# Exercise directions:
In the patch discussion shown, answer:
(a) Who sent the message, and on what date?
(b) Which existing function does the proposed loop already match?
(c) What reason is given for splitting the code into two loops?

# Passage shown:
##########
Re: [PATCH v9 4/8] mm,memory_hotplug: Allocate memmap from the added memory range

From: David Hildenbrand
Date: Wed Apr 21 2021 - 04:52:28 EST


On 21.04.21 10:49, Michal Hocko wrote:
On Wed 21-04-21 10:44:38, David Hildenbrand wrote:
On 21.04.21 10:39, Michal Hocko wrote:
On Wed 21-04-21 10:15:46, Oscar Salvador wrote:
On Tue, Apr 20, 2021 at 12:56:03PM +0200, Michal Hocko wrote:
[...]
necessary. Using two different iteration styles is also hurting the code
readability. I would go with the following
for (pfn = start_pfn; pfn < end_pfn; ) {
unsigned long order = min(MAX_ORDER - 1UL, __ffs(pfn));

while (start + (1UL << order) > end_pfn)
order--;
(*online_page_callback)(pfn_to_page(pfn), pageblock_order);
pfn += 1 << order;
}

which is what __free_pages_memory does already.

this is kinda what I used to have in the early versions, but it was agreed
with David to split it in two loops to make it explicit.
I can go back to that if it is preferred.
##########
Rows from a dataset
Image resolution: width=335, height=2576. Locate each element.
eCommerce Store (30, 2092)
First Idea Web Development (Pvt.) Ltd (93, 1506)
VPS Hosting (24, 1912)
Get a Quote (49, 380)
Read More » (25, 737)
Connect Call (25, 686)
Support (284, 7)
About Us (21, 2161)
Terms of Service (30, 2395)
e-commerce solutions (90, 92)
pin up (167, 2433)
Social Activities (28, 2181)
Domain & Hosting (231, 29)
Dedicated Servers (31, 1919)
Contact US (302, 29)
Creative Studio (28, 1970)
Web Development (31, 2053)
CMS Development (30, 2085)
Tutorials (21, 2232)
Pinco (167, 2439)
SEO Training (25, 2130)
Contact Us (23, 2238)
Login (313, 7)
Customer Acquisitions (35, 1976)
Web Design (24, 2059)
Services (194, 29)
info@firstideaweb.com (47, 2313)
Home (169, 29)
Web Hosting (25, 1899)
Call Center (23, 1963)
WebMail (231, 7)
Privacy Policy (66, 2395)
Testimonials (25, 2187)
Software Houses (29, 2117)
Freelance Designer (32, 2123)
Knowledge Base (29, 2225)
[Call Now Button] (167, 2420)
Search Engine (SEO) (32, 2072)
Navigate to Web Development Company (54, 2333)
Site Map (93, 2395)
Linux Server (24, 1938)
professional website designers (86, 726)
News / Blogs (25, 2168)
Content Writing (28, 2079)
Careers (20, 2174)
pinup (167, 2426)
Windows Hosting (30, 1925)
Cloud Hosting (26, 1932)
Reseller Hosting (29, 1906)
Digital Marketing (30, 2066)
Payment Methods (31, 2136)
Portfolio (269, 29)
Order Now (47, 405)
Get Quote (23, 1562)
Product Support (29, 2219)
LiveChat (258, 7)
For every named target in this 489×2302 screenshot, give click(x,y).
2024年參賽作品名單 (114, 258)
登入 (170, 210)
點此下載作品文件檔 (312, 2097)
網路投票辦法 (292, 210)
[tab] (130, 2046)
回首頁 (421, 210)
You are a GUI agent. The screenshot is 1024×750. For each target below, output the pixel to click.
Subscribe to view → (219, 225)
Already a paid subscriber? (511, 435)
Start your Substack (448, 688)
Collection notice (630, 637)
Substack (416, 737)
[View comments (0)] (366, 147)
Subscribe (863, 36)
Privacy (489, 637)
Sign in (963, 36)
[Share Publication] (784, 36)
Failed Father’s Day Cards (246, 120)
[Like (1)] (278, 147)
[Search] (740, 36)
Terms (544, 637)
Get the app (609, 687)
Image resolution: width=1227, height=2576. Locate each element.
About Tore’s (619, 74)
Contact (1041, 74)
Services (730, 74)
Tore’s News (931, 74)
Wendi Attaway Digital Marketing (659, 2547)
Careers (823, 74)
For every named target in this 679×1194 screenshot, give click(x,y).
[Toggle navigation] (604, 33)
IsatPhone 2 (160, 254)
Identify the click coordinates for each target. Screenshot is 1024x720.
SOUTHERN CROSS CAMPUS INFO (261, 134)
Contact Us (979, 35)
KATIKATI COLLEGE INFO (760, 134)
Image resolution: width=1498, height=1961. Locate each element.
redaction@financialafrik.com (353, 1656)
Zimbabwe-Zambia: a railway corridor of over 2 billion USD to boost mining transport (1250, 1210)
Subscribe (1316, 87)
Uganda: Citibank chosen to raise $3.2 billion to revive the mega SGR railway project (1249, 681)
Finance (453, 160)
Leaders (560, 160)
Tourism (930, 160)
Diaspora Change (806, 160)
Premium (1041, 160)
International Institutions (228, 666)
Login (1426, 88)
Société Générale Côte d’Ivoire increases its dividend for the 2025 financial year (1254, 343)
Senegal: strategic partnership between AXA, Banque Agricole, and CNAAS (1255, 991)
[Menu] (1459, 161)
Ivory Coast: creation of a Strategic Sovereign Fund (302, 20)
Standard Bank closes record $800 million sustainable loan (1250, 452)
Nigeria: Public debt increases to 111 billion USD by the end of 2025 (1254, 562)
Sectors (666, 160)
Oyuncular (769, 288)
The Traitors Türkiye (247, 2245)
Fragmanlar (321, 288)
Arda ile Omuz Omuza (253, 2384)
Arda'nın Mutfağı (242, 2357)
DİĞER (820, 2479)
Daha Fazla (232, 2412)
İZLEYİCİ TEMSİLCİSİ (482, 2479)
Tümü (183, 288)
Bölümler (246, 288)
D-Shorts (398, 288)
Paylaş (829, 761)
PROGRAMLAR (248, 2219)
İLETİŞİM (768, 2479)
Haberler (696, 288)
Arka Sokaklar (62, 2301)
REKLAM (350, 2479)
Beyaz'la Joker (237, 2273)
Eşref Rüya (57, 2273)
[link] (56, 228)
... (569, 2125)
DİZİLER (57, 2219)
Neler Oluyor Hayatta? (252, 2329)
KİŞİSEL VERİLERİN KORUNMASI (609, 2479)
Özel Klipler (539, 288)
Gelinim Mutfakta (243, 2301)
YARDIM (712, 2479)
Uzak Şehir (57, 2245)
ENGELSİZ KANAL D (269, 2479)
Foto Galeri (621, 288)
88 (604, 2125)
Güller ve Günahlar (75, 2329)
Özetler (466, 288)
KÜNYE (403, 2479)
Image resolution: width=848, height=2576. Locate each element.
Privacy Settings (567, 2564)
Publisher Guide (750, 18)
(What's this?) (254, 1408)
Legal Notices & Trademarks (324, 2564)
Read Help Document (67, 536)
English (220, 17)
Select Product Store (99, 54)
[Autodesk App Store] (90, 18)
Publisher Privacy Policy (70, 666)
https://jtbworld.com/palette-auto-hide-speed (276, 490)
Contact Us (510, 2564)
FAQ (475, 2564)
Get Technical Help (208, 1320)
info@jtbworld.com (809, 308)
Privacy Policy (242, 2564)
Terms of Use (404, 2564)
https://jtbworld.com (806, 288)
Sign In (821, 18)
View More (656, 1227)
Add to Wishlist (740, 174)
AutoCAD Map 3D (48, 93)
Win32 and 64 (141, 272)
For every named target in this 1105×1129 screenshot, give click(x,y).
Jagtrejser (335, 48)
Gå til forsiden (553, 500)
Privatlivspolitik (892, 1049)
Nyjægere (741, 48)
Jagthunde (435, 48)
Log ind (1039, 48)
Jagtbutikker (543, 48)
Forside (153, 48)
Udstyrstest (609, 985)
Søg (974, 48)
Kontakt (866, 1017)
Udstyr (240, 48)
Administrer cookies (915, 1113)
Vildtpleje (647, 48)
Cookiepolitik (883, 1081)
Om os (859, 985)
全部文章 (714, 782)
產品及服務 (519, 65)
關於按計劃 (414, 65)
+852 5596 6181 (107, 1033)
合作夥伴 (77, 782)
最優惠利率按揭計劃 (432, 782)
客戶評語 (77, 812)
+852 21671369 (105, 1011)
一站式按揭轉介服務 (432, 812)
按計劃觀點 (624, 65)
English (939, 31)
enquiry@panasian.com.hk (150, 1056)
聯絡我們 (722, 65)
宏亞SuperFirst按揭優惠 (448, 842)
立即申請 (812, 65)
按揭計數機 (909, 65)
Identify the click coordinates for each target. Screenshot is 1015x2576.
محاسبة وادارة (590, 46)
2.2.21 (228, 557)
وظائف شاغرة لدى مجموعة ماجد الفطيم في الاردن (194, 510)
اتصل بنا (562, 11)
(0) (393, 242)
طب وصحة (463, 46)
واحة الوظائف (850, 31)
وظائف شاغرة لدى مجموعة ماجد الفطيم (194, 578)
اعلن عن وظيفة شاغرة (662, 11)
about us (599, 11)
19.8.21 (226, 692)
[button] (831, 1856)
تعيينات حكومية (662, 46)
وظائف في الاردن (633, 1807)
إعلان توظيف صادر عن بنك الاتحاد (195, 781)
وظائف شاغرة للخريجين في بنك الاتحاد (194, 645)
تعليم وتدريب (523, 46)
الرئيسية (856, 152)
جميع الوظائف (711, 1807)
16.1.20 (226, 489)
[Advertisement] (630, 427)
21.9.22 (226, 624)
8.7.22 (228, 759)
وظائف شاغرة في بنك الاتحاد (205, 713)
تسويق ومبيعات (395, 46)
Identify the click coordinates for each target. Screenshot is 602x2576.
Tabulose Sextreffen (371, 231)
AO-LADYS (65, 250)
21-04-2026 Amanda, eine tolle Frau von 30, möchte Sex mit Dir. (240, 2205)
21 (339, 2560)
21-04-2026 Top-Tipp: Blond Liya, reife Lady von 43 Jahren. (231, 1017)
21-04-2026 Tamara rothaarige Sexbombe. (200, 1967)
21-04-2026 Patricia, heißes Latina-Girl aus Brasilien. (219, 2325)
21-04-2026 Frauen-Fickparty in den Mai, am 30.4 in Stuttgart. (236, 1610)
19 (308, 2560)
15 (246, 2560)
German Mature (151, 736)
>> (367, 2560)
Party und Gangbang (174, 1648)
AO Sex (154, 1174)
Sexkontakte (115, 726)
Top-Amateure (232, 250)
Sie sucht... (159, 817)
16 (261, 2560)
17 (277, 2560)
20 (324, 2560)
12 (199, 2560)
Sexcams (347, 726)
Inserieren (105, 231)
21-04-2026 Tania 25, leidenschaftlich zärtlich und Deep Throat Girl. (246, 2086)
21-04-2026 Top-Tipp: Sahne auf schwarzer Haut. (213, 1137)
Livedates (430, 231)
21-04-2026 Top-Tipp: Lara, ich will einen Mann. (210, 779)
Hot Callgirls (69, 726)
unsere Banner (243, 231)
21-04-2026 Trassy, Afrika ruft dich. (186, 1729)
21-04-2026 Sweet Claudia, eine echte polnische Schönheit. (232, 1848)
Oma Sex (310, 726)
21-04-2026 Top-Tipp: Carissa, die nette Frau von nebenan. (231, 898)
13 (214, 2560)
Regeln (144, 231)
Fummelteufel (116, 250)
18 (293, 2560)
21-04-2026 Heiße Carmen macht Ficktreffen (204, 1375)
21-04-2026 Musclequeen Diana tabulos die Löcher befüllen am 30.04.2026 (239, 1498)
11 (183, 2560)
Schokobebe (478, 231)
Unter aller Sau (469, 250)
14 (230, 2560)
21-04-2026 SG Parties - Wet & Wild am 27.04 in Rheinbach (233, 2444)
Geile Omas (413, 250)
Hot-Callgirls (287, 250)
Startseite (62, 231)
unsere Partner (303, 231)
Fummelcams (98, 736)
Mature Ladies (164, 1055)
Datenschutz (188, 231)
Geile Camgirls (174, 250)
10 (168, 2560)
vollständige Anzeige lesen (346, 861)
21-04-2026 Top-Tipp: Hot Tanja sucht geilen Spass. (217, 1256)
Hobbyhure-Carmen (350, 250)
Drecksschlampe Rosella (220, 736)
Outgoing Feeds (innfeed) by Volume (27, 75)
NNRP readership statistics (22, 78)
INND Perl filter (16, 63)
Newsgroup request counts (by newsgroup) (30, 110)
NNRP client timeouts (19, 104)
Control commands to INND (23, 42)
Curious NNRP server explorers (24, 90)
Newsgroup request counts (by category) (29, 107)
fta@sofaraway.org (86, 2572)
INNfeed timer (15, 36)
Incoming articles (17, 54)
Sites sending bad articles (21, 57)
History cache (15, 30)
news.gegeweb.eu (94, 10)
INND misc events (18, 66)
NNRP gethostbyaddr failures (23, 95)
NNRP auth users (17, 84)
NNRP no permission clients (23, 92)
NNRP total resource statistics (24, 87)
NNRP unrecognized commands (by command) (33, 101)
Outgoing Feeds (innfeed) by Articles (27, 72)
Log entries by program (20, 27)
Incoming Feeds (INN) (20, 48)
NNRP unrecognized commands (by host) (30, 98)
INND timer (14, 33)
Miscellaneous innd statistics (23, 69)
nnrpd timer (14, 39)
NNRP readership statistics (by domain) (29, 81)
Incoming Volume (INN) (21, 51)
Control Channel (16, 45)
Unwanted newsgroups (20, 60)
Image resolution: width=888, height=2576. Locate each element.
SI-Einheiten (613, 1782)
##########
# Exercise response:
(a) David Hildenbrand, Wed Apr 21 2021.
(b) __free_pages_memory.
(c) To make it explicit.